The problem: List each line of the records that contains the string "width", copying every such line in full. Case counts.

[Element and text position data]

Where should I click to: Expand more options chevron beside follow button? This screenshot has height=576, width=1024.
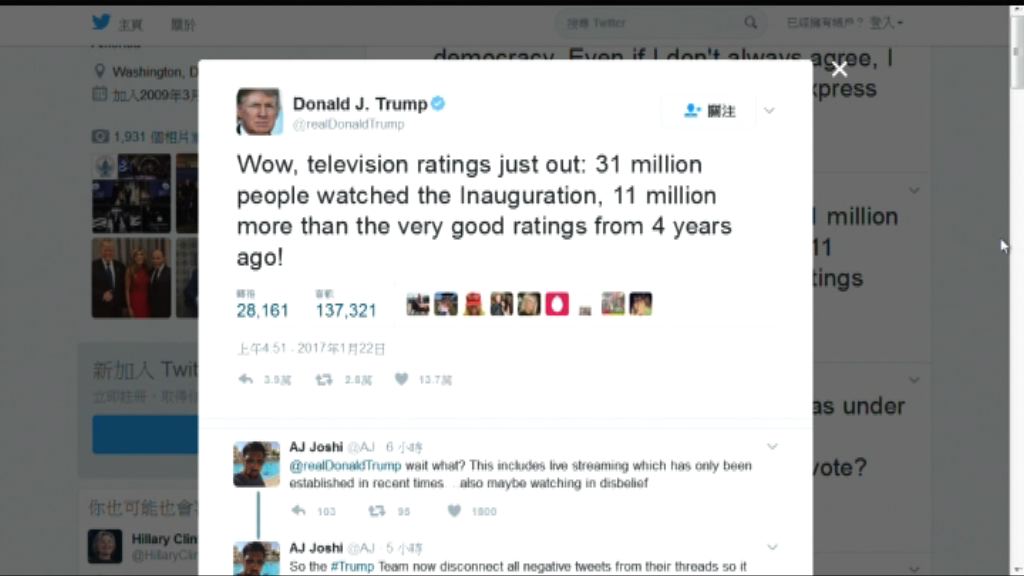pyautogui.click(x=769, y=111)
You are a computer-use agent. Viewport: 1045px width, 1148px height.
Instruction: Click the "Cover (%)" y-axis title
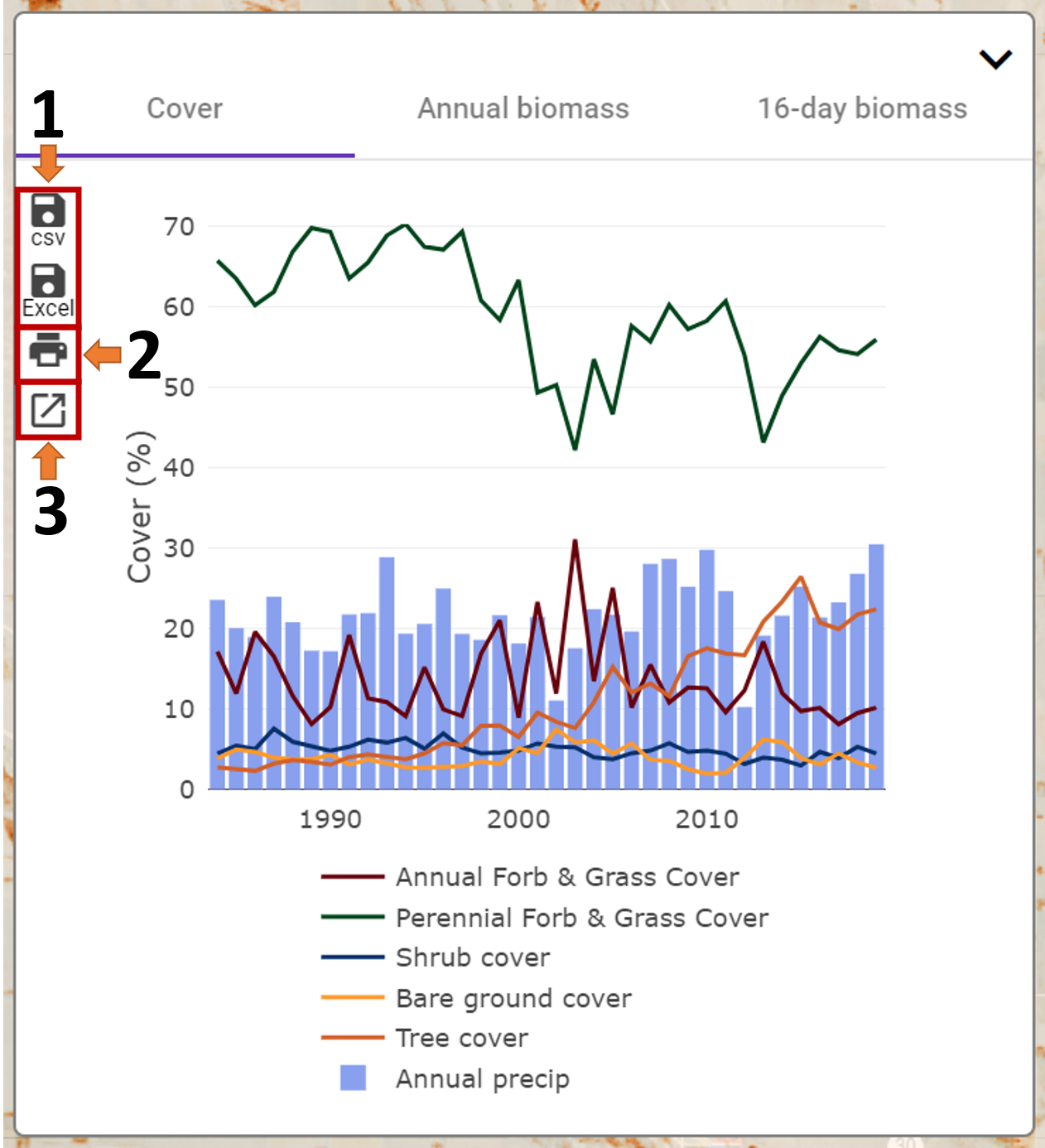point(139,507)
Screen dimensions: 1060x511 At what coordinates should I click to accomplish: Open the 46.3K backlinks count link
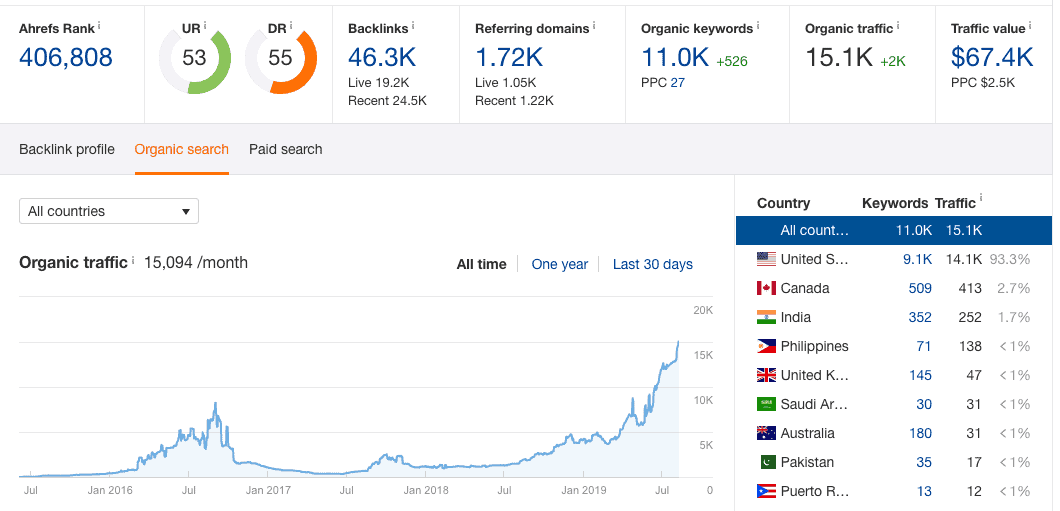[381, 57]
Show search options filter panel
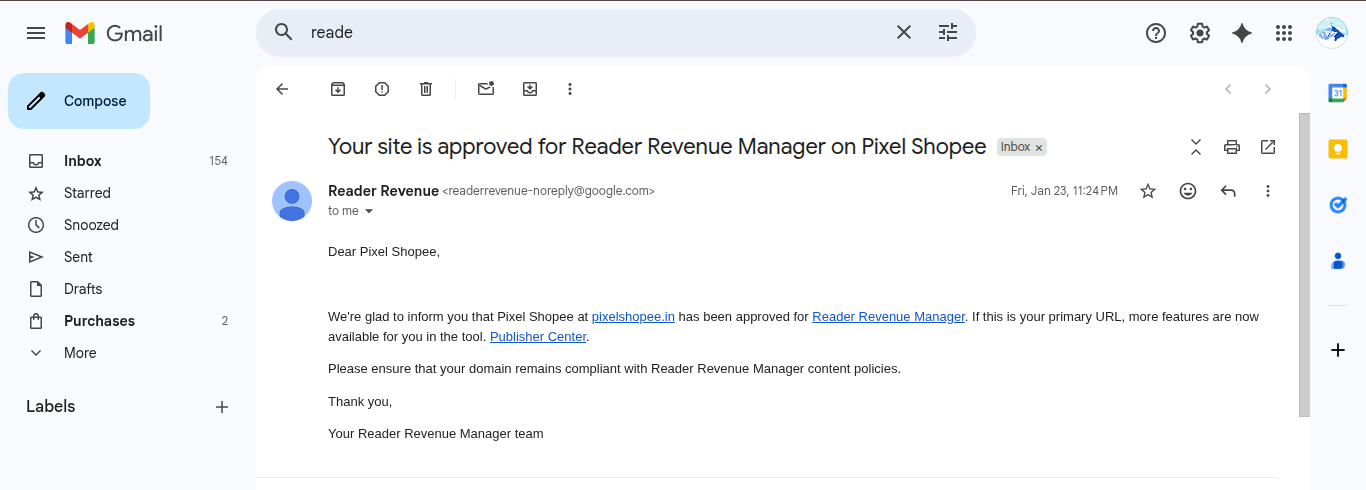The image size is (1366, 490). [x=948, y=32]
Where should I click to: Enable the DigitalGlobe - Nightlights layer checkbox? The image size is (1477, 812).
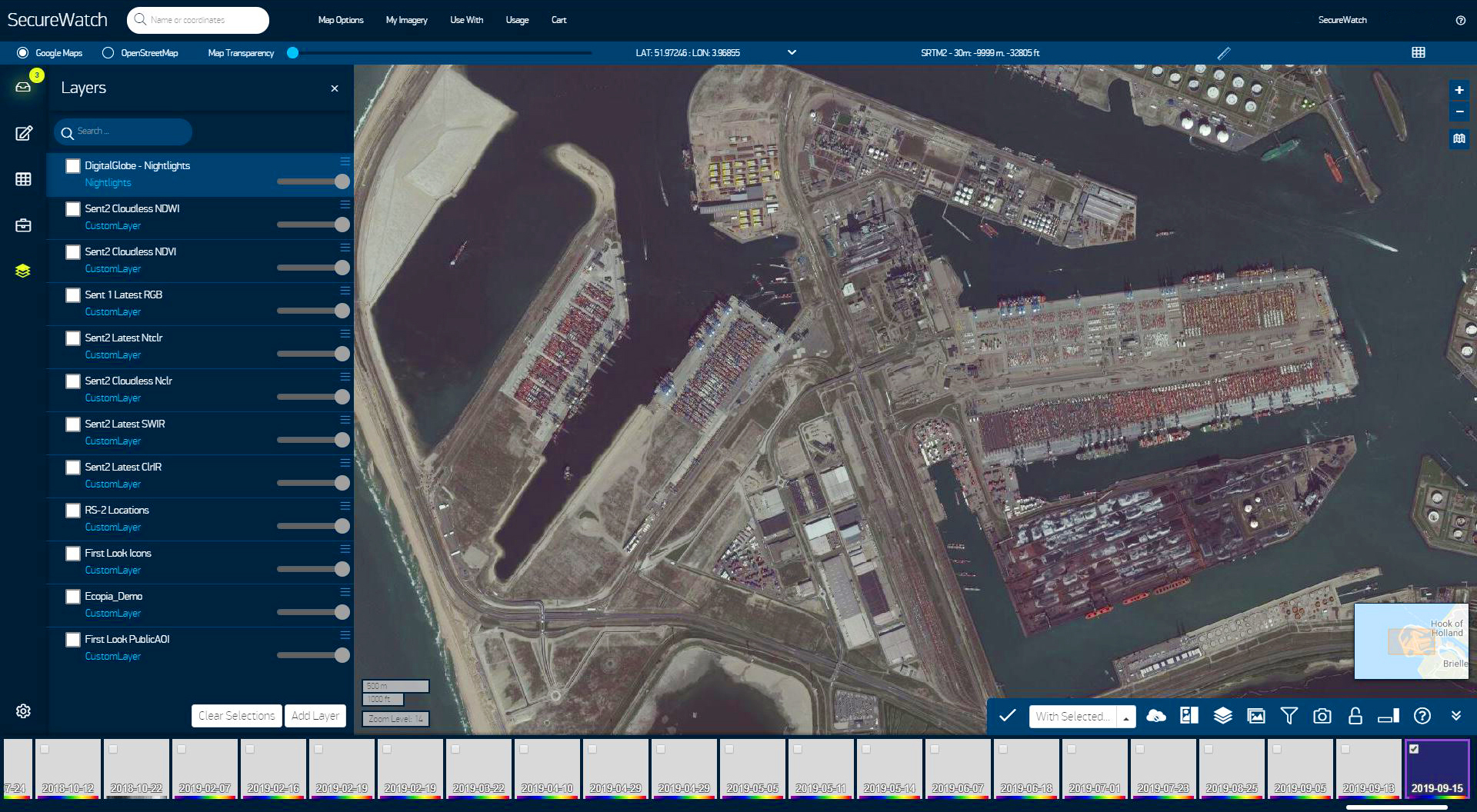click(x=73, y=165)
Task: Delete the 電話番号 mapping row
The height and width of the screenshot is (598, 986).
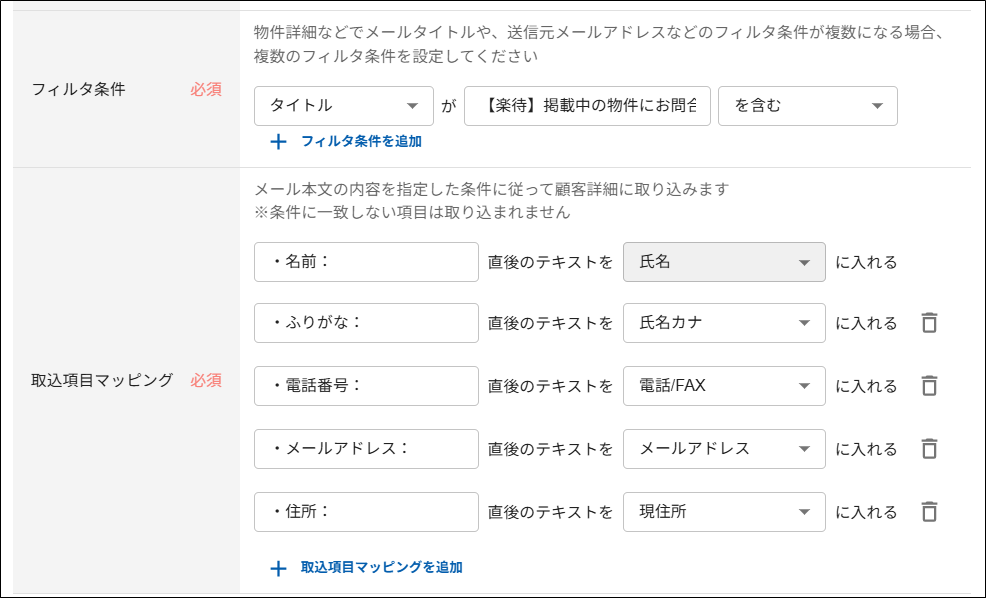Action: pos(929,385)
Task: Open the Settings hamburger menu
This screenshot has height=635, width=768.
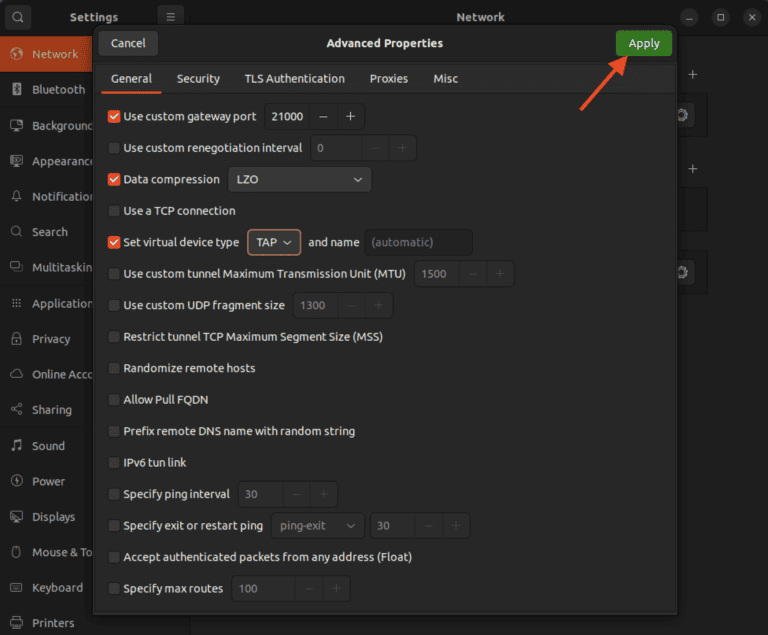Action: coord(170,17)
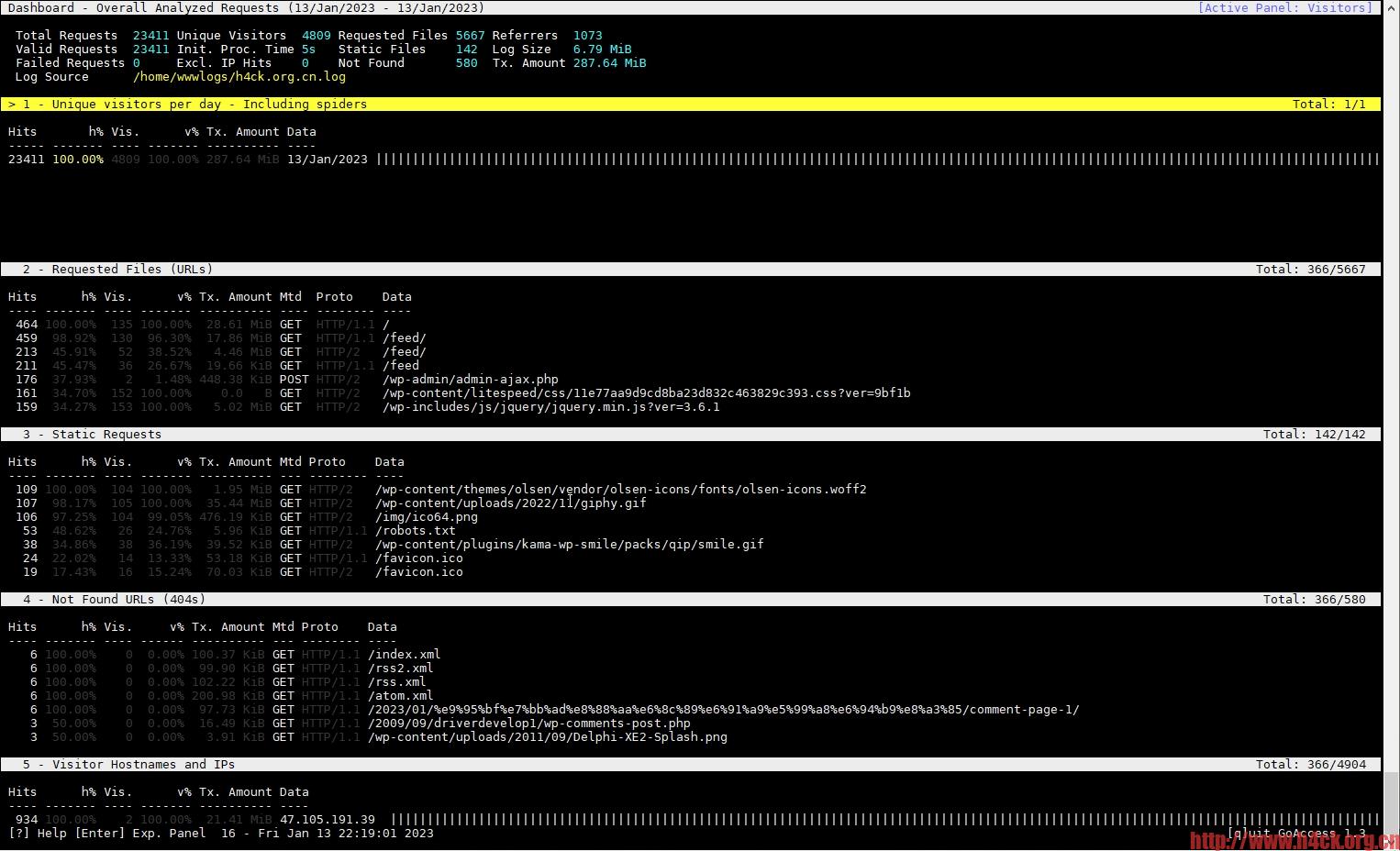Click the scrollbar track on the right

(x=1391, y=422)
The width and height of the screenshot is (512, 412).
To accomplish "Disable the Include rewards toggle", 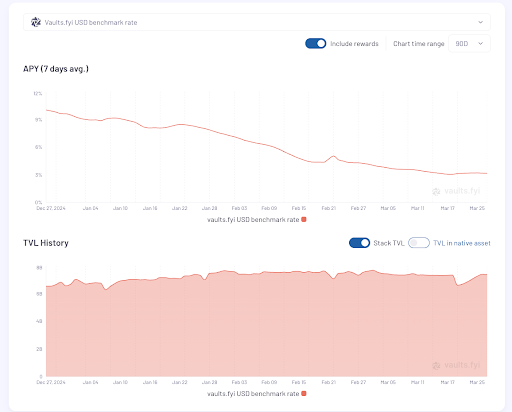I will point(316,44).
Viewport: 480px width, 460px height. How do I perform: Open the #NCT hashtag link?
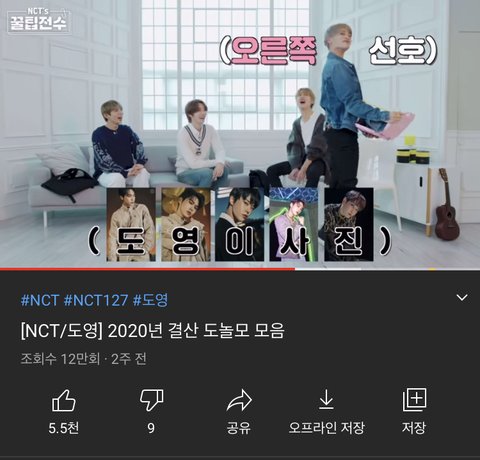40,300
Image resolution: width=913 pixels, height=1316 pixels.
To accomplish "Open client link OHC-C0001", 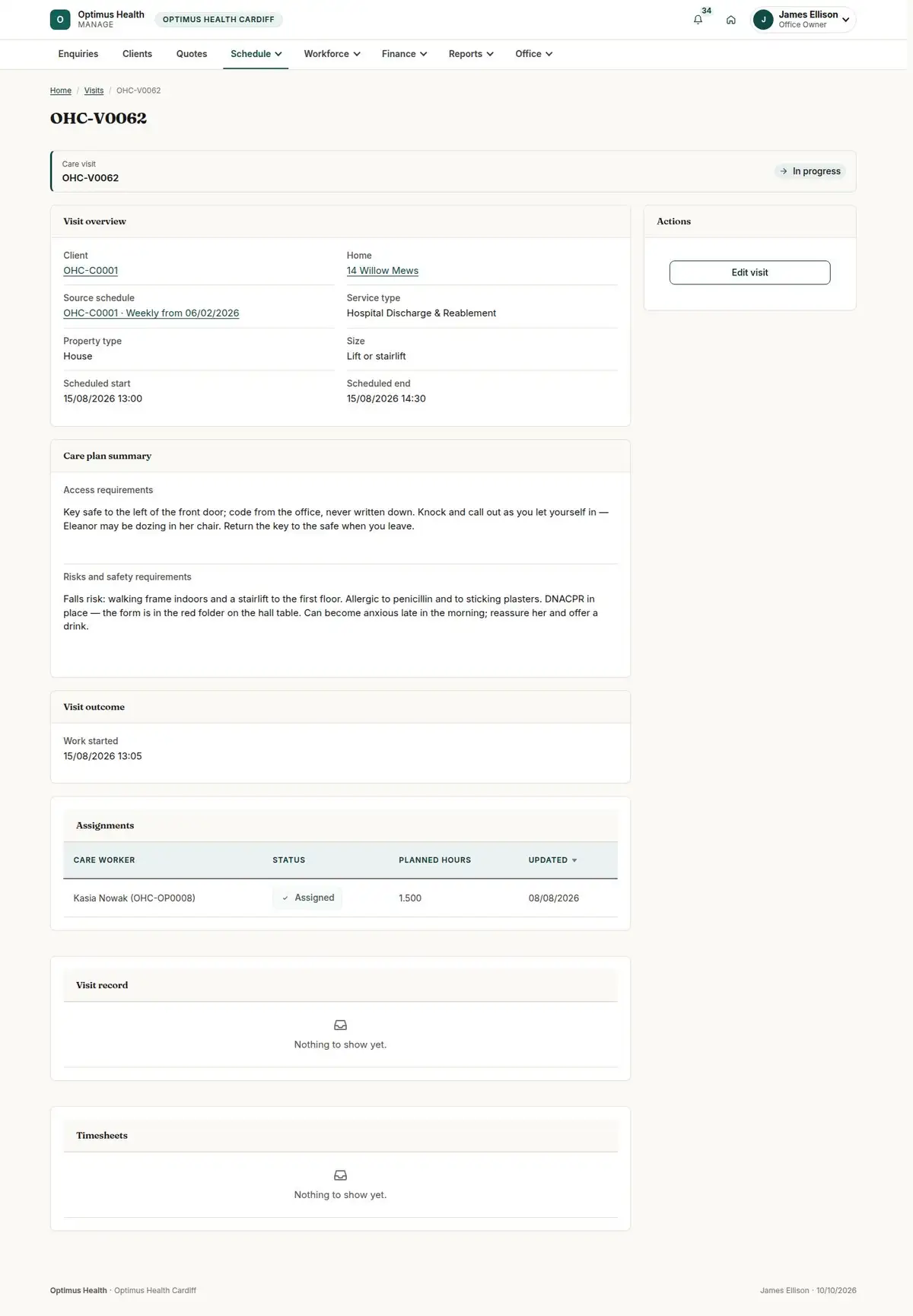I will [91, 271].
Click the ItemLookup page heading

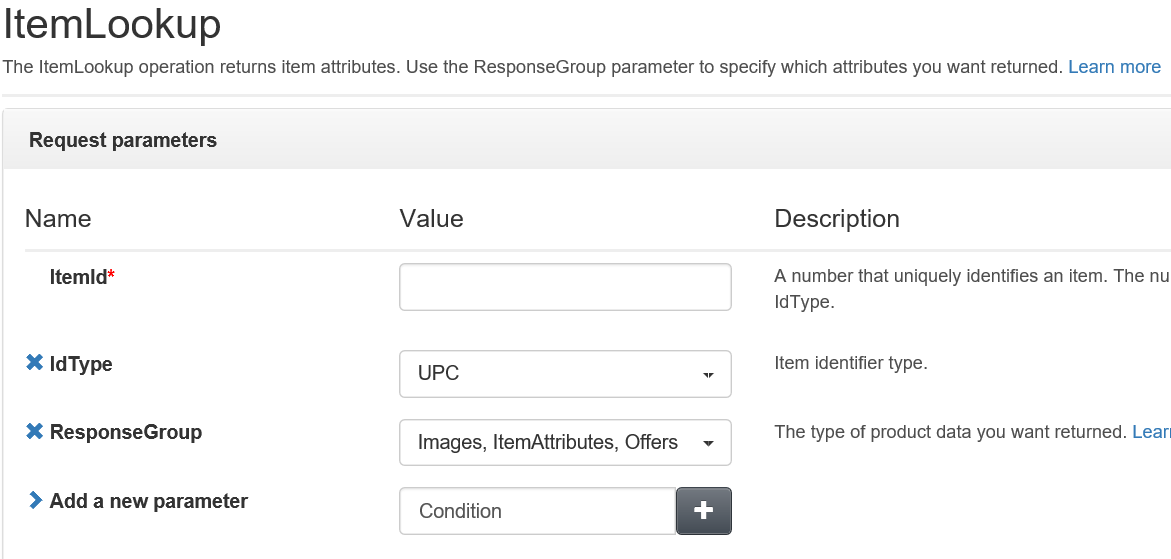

Result of the exercise:
Where should I click to: Expand more options chevron beside follow button? This screenshot has height=576, width=1024.
You are a computer-use agent. Viewport: 1045px width, 1148px height.
The height and width of the screenshot is (598, 986).
This screenshot has height=635, width=768.
The width and height of the screenshot is (512, 412).
Viewport: 480px width, 460px height. How do I perform: Open the #NCT hashtag link?
Image resolution: width=913 pixels, height=1316 pixels.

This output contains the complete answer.